At some point, docker (I think) was becoming too slow to access the files.  They were pinned locally but they still would take forever to download through the gateway, which was on the same docker instance.  I don’t get it.  Anyway, I decided to put it on my Windows server. In addition, the Windows server has a 10gig fibre connection to the NAS, so that’s fun.

To do this I downloaded kubo. I tried to run it as a service, but they don’t fork in daemon mode (I think), so I decided to try this the other way, using IPFS Desktop software.  This runs as a desktop app, so you must be logged in.  It sits in your systray and can be set to start when you log in.

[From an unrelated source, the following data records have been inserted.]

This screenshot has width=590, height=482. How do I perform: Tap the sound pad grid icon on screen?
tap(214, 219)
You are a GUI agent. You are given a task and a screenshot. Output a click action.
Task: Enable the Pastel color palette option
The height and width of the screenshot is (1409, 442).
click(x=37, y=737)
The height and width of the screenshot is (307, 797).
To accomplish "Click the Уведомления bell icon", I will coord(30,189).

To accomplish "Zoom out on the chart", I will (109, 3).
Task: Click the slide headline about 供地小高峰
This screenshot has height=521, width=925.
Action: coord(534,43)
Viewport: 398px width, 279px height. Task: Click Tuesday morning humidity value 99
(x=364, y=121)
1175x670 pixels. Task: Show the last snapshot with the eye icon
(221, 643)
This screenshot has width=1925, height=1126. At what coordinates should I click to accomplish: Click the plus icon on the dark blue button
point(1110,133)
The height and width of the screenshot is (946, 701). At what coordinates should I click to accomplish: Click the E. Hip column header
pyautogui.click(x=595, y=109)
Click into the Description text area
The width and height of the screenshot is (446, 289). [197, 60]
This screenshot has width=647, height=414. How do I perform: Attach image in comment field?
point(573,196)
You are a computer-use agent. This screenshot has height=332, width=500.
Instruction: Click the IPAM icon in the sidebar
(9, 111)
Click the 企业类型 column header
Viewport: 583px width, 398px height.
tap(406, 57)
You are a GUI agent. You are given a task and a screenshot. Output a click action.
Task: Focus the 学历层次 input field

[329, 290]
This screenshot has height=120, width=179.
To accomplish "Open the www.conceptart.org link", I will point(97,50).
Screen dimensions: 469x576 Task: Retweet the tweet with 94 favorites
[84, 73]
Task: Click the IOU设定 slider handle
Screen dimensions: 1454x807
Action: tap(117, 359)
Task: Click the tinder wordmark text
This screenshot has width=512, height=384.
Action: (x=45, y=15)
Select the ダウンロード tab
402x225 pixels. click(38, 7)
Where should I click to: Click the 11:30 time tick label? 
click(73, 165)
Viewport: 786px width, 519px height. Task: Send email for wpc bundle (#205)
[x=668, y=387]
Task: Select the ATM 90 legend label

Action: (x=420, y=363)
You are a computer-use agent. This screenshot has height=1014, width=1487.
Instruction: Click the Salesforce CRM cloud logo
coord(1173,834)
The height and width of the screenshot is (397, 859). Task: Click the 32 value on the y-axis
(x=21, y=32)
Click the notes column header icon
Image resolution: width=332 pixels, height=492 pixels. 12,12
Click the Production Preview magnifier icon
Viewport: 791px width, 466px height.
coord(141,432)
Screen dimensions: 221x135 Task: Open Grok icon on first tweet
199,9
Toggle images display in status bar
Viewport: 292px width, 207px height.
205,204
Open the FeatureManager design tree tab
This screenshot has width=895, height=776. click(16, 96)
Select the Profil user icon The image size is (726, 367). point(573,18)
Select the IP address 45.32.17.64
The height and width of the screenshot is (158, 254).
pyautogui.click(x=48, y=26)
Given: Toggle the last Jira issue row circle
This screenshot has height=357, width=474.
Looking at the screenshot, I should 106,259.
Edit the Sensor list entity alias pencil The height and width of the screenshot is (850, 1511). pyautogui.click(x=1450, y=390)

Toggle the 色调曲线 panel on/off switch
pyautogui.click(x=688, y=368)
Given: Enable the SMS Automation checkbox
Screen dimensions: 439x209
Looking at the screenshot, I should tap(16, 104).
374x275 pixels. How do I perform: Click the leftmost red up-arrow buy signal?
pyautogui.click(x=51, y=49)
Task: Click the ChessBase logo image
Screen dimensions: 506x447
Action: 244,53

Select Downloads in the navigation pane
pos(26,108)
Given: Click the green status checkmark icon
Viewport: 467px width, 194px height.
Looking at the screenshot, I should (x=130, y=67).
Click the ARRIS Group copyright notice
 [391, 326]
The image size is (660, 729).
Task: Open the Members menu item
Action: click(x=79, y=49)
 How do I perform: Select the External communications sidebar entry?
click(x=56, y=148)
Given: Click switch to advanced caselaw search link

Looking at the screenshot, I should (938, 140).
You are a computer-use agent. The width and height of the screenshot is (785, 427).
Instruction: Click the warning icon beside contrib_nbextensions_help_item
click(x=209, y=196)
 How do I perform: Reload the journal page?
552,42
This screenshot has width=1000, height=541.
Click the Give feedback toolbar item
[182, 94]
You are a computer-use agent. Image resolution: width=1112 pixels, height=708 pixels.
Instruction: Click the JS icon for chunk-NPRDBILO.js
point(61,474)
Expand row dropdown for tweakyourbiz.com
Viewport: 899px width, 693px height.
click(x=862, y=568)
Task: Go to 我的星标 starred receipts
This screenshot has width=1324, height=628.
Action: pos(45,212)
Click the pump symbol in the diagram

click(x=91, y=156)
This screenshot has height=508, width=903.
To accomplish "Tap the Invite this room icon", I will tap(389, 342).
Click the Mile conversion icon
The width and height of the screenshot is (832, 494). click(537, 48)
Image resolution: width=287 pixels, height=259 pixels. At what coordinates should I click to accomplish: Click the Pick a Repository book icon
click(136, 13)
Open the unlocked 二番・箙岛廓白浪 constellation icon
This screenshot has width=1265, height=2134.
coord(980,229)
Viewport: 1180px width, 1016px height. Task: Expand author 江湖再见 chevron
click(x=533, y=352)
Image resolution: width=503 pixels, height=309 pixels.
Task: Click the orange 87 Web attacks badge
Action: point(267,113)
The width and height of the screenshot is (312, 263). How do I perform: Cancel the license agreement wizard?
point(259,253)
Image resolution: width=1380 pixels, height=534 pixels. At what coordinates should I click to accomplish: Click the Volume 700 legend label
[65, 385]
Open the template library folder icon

After that, I installed Python 3.11 with winget and installed requirements for the script with pip.

I checked out the code, set up my config file, and kicked it off.  It took days to set up the IPFS version of what was on disk, but it did finally get there.  I set up the appropriate port forward (TCP/UDP 4001) through my router to this machine and off we go.  I also set up the reverse proxy to sit in front of the HTTP gateway (8080).

Steps

These could be adapted to other OSs, and I bet systemd could actually run the server as a real service (update: since writing this, I’ve moved to kubo on a Debian 11 server with a custom service file I wrote to run ipfs daemon as a regular user).

  1. Install and run IPFS Desktop

  2. Set up port forwarding so 4001 TCP/UDP are available publicly.

  3. Using nginx or apache or IIS or something, set up a reverse proxy in front of 8080 TCP. (IPFS Gateway docs – I use Path type).

  4. Do NOT make port 5001 publicly available.

  5. Install Python 3

  6. Clone the repo holding the code.

  7. Using the installed python, use pip and install the files in requirements.txt
    python3 -m pip -r requirements.txt.

  8. Set up your config file.

    1. Copy settings.cfg.example to settings.cfg (or tsl.cfg, whatever).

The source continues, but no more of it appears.